> About this exercise:
Write out, exactly as they stand, the line containing "The height and width of the screenshot is (803, 1479)." and all subsequent lines up to and including the final line of the records.

══ Dataset extract ══

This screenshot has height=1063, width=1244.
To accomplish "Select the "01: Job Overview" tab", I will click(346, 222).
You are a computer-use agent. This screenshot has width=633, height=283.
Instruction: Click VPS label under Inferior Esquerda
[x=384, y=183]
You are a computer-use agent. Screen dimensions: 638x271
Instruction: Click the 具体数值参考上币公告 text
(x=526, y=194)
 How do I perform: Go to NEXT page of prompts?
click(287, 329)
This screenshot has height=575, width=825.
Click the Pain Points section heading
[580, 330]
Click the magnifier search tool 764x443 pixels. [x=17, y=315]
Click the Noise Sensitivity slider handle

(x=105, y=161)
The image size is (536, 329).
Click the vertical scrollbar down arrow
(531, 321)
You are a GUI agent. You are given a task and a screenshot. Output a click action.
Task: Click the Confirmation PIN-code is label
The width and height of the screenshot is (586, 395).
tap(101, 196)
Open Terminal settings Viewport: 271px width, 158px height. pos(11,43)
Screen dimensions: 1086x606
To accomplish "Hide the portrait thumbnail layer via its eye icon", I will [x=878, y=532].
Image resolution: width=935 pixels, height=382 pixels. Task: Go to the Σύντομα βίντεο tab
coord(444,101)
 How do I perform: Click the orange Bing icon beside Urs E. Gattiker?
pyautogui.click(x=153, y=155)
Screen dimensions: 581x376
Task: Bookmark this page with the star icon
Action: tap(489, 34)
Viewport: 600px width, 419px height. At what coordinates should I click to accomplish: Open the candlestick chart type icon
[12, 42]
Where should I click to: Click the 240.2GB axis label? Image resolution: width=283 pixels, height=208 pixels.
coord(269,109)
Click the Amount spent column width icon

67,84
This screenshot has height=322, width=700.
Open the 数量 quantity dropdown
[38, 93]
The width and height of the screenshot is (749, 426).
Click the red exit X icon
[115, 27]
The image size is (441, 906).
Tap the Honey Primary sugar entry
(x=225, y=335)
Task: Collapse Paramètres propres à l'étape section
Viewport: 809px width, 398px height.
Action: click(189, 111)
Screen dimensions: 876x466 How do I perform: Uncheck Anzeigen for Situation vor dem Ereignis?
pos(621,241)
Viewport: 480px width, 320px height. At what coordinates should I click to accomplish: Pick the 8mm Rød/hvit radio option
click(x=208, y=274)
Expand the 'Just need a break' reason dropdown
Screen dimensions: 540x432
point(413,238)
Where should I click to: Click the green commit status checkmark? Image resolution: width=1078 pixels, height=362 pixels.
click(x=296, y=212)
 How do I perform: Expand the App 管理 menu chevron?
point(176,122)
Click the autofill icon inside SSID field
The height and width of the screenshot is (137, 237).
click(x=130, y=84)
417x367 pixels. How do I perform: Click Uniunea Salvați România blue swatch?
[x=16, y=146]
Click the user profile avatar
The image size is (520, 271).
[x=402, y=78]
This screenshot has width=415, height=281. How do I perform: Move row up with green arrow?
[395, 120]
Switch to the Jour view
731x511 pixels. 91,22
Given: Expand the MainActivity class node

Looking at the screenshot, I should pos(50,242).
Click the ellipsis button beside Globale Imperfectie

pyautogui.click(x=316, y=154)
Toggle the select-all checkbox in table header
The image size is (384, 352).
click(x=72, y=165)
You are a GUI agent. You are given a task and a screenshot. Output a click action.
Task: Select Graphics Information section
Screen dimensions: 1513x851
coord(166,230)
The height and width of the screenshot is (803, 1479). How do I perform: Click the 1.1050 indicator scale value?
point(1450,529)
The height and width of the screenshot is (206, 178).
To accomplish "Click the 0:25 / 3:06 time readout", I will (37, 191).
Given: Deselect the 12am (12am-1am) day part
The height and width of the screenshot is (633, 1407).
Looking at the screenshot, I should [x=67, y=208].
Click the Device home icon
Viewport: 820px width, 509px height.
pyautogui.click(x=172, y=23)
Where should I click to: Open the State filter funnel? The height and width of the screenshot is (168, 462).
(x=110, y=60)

═══

> Output:
The height and width of the screenshot is (803, 1479). How do I perform: Click the 1.1050 indicator scale value?
point(1450,529)
The height and width of the screenshot is (206, 178).
To accomplish "Click the 0:25 / 3:06 time readout", I will (37, 191).
Given: Deselect the 12am (12am-1am) day part
The height and width of the screenshot is (633, 1407).
Looking at the screenshot, I should [x=67, y=208].
Click the Device home icon
Viewport: 820px width, 509px height.
pyautogui.click(x=172, y=23)
Where should I click to: Open the State filter funnel? The height and width of the screenshot is (168, 462).
(x=110, y=60)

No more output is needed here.